Quote verbatim the records from the line containing "Select the Bridge room entry" through the end of the records, omitting the pictures.

begin

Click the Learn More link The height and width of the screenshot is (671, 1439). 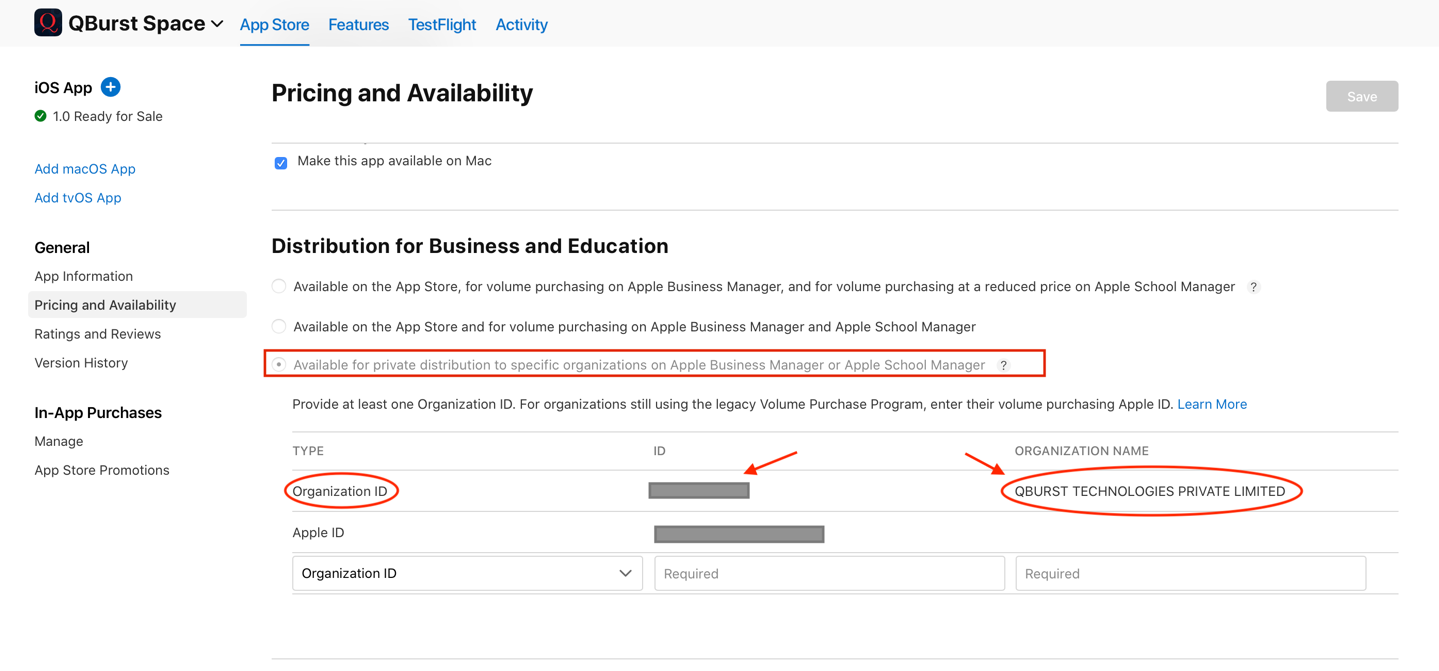(x=1212, y=404)
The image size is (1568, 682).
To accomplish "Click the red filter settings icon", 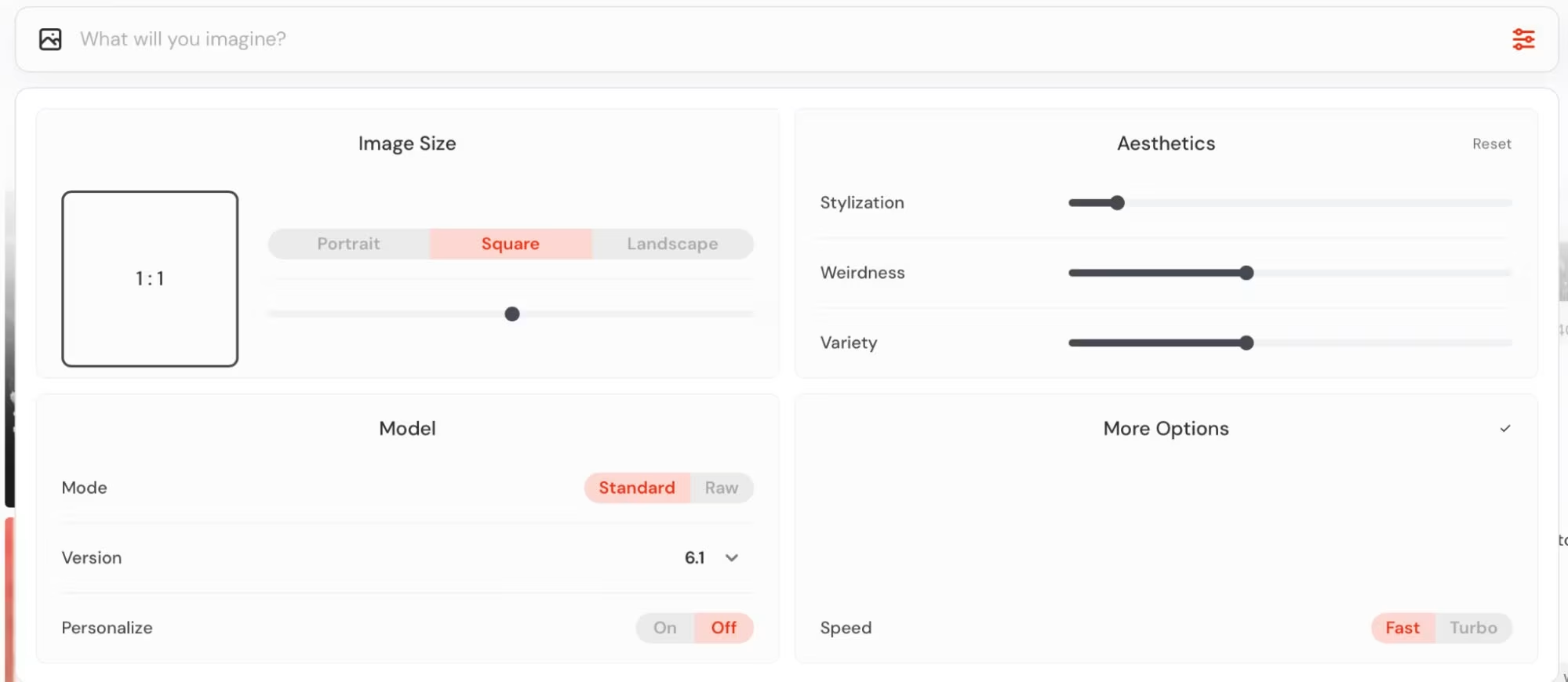I will pos(1523,38).
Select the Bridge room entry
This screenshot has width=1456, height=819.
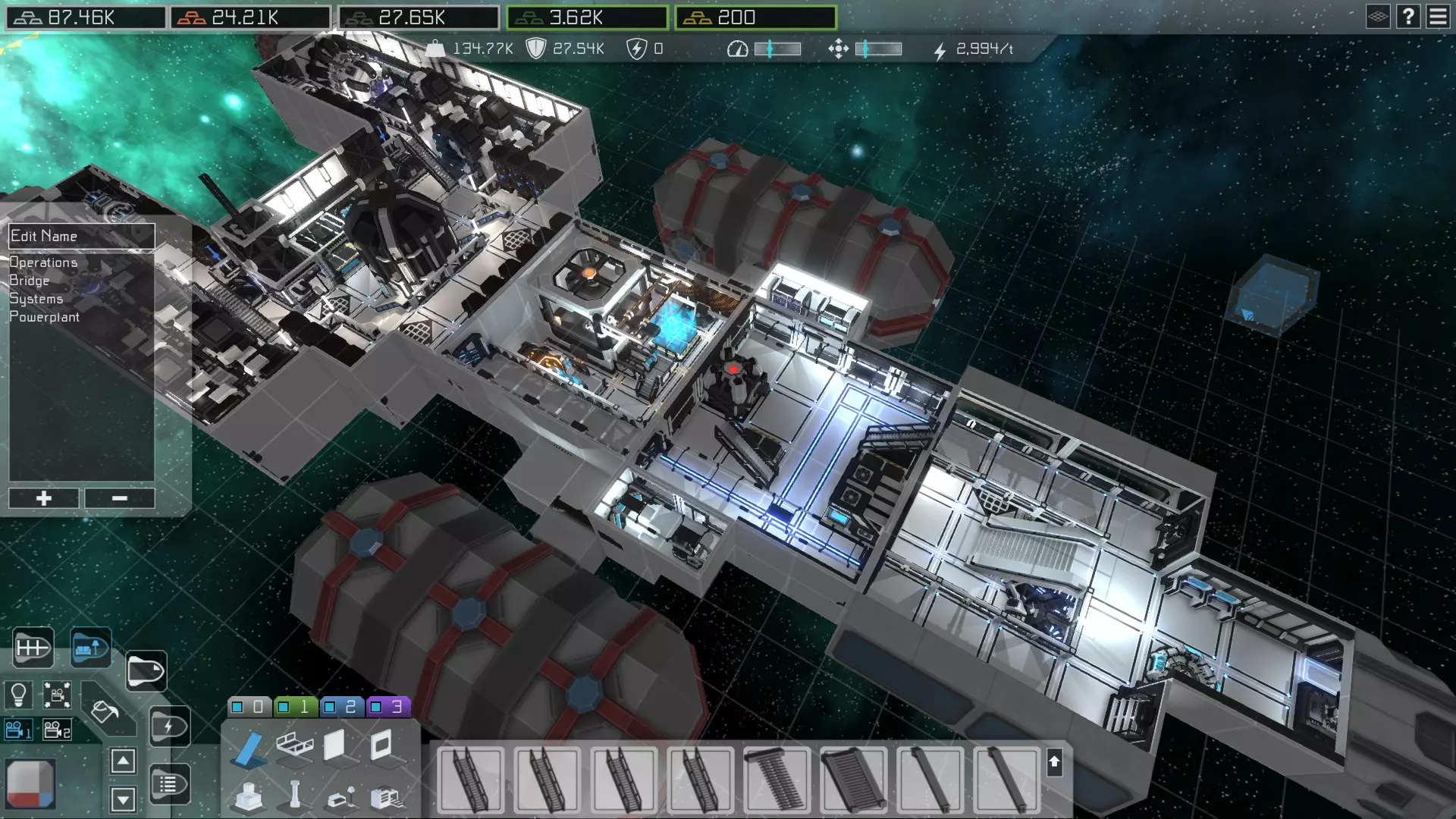(x=30, y=281)
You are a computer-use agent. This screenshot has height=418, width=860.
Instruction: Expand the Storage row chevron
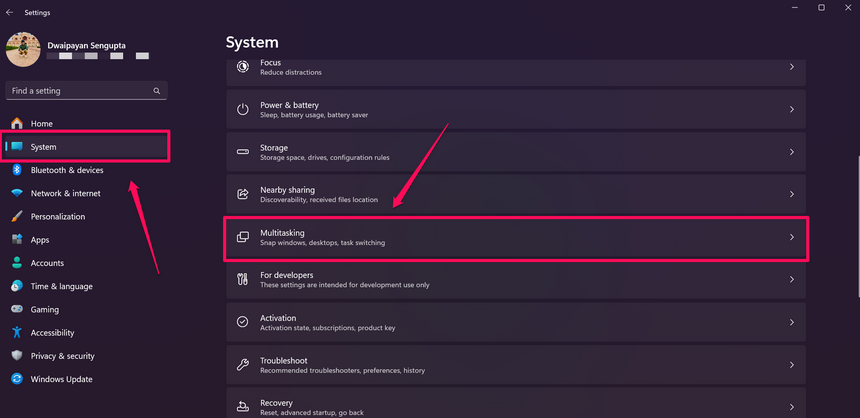coord(791,152)
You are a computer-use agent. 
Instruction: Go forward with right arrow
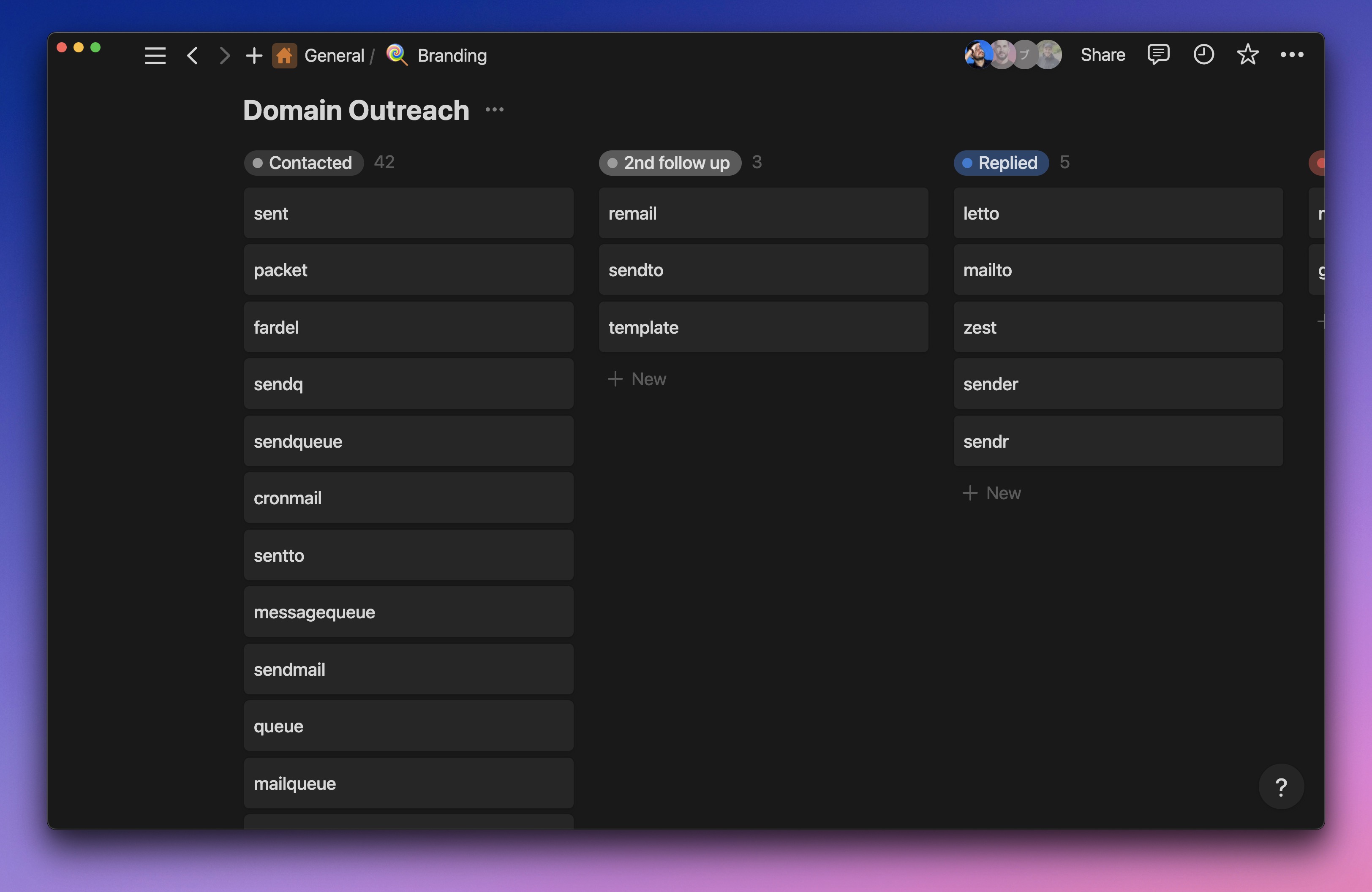224,55
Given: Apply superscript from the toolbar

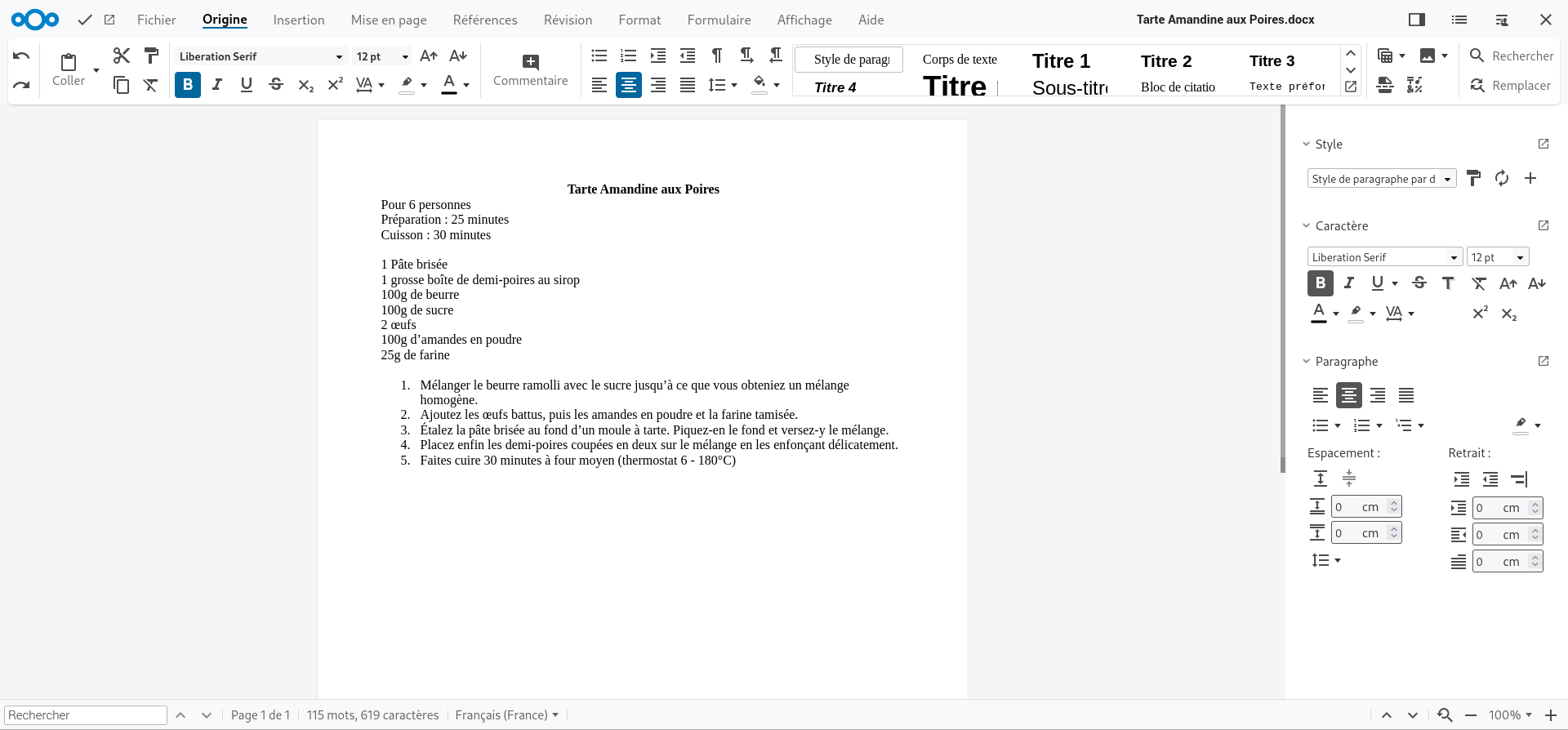Looking at the screenshot, I should coord(335,84).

end

## COMPLETE OUTPUT:
Select the Bridge room entry
This screenshot has width=1456, height=819.
(x=30, y=281)
You are a computer-use agent. This screenshot has height=418, width=860.
Instruction: Expand the Storage row chevron
coord(791,152)
You are a computer-use agent. 
Instruction: Go forward with right arrow
224,55
Given: Apply superscript from the toolbar

Looking at the screenshot, I should coord(335,84).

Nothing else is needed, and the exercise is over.